Prompt: Copy out the material word for word, from the line containing "coordinates (268, 456)." down to the line containing "center [578, 42].", both of those lines included.

Exercise data:
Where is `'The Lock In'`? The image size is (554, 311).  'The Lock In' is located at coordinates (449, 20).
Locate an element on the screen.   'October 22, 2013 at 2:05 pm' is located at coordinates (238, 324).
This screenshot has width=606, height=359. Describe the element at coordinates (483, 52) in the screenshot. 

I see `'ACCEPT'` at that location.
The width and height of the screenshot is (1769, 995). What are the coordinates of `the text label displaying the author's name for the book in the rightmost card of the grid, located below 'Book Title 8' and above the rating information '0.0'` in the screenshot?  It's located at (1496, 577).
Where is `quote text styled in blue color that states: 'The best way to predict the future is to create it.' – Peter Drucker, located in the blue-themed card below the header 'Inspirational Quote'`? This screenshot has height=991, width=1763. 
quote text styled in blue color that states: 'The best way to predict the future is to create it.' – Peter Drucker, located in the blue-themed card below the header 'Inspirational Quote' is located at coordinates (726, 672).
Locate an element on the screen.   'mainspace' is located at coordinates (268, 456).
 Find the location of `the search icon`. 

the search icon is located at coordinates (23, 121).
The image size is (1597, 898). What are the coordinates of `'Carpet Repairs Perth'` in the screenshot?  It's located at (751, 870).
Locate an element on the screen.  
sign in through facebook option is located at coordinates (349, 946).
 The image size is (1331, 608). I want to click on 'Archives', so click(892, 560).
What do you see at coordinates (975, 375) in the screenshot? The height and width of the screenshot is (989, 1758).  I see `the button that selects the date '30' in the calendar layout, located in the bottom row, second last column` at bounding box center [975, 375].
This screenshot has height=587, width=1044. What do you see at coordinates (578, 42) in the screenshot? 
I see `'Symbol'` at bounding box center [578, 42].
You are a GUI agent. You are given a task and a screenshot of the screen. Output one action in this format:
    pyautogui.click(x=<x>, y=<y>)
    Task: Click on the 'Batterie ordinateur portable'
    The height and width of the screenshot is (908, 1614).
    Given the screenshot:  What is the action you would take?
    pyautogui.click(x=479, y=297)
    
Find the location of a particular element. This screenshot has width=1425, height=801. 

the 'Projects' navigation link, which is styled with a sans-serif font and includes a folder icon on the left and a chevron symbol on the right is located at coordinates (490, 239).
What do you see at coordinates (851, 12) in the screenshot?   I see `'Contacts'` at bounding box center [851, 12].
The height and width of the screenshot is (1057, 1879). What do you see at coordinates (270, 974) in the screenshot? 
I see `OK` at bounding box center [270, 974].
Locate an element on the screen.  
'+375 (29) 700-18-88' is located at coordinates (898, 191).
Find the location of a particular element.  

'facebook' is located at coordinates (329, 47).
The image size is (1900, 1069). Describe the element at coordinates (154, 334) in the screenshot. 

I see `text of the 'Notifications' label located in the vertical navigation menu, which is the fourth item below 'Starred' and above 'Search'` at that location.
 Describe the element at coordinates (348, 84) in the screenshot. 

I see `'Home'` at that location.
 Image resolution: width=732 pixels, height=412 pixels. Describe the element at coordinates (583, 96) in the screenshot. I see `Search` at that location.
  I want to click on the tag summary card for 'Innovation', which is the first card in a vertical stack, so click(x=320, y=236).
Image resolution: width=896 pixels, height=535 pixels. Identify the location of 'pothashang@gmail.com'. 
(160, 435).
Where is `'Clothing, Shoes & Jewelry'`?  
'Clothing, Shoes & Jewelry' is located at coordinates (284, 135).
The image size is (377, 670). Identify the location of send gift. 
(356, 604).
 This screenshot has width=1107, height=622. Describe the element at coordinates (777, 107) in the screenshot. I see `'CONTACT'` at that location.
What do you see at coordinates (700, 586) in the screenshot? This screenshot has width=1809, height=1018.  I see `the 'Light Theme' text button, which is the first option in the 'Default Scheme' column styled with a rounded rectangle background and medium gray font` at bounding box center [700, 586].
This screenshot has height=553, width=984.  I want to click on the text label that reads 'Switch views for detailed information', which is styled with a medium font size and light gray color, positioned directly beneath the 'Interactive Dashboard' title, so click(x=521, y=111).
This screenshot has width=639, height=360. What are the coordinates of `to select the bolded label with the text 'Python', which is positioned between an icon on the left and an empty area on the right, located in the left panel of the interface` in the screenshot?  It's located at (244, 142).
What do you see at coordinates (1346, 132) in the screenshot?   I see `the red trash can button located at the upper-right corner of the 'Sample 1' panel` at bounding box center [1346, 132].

Result of this task:
Locate an element on the screen.   'mainspace' is located at coordinates (268, 456).
 Find the location of `the search icon`. 

the search icon is located at coordinates (23, 121).
The image size is (1597, 898). What are the coordinates of `'Carpet Repairs Perth'` in the screenshot?  It's located at (751, 870).
Locate an element on the screen.  
sign in through facebook option is located at coordinates (349, 946).
 The image size is (1331, 608). I want to click on 'Archives', so click(892, 560).
What do you see at coordinates (975, 375) in the screenshot? The height and width of the screenshot is (989, 1758).  I see `the button that selects the date '30' in the calendar layout, located in the bottom row, second last column` at bounding box center [975, 375].
This screenshot has height=587, width=1044. What do you see at coordinates (578, 42) in the screenshot? 
I see `'Symbol'` at bounding box center [578, 42].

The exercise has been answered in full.